By: Blake Tollefson
Living in the Midwest, there is definitely not a lack of water available to fish and recreate. As you look at a map, there are countless areas where lakes exist in any direction for miles. Knowing the rules, how to access a lake, and what kinds of fish swim in the lake is vital to having an enjoyable and successful day on the water.
Both Minnesota and Wisconsin do an excellent job of equipping anglers with the necessary information.
The Wisconsin Department of Natural Resources (DNR) website is an excellent tool to utilize for finding information regarding a new fishery. The site includes lake specific information pertaining the fish species that inhabit a lake, how to access the lake, and any waterbody specific fishing regulations. Additional information on the lake may also be included on the lake specific link. This includes topographic (bathymetry) maps, water quality data, and external links to relevant associations and groups.
If you’re in need of more specific information regarding a fishery and its water dwelling inhabitants, additional resources are available. The Wisconsin DNR has stocking reports accessible through an external site. This site provides up-to-date information regarding the fish species that were stocked in a given body of water. Additionally, I have found that local DNR staff are eager to share the latest fisheries surveys for lakes throughout the territory they cover. DNR staff are assigned to regions, so it is important to ensure you contact the appropriate individuals.

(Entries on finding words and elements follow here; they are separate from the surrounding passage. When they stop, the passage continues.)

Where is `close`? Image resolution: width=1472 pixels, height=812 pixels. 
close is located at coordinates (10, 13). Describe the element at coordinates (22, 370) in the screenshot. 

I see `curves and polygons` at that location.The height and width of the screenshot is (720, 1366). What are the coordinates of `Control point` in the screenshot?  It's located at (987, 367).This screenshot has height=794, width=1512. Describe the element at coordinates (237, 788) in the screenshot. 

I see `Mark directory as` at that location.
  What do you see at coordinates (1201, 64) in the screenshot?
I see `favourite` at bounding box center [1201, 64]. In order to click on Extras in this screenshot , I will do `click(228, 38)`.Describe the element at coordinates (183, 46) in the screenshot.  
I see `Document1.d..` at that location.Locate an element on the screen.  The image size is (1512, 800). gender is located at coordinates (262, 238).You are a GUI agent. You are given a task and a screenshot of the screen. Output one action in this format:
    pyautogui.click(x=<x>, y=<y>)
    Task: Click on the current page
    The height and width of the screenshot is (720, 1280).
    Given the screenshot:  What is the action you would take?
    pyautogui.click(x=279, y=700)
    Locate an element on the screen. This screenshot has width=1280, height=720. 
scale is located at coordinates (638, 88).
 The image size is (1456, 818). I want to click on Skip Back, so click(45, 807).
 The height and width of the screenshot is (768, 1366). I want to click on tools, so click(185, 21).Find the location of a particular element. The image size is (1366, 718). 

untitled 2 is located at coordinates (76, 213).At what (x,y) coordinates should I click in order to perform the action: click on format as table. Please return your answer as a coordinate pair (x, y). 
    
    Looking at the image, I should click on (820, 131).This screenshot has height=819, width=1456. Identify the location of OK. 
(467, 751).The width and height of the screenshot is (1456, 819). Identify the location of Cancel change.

The State of Minnesota’s DNR utilizes an application called LakeFinder. The LakeFinder program is an amazing tool for finding info on most lakes. It includes recent survey data and in depth information regarding the species that inhabit the given lake, as well as historical data. Information related to water clarity and water quality is also available via the LakeFinder. The tool is quite efficient for for narrowing down which lakes you want to fish.
Looking for bathymetric maps? Those are also available on a lake specific basis under the LakeFinder application.
The DNR has a searchable stocking database for anglers, which is available under the LakeFinder umbrella.
In new areas, don’t hesitate to reach out to more localized resources. The local residents and the bait shop in town might be more willing to share information than you’d think. It’s not uncommon to find some extremely valuable tips and tricks by chatting with the guy or gal at the local bait shop. Online resources, such as fishing report websites and social media, are often full of helpful information as well.
Depending on the lake, it may be important to check resources from local lake associations. There are occasional regulations regarding boat traffic, no wake zones, and so forth, however, these are typically posted at the landings. Remember to carry a few bucks on you, as some landings charge daily launch fees.
Remember to follow the regulations related to invasive species especially when trying new lakes. Pull the plug, drain the live well, and check your boat and trailer for any critters looking for a free ride.
Don’t be afraid to try something new. Spend a little time doing your research, and you may just find one of your new favorite lakes.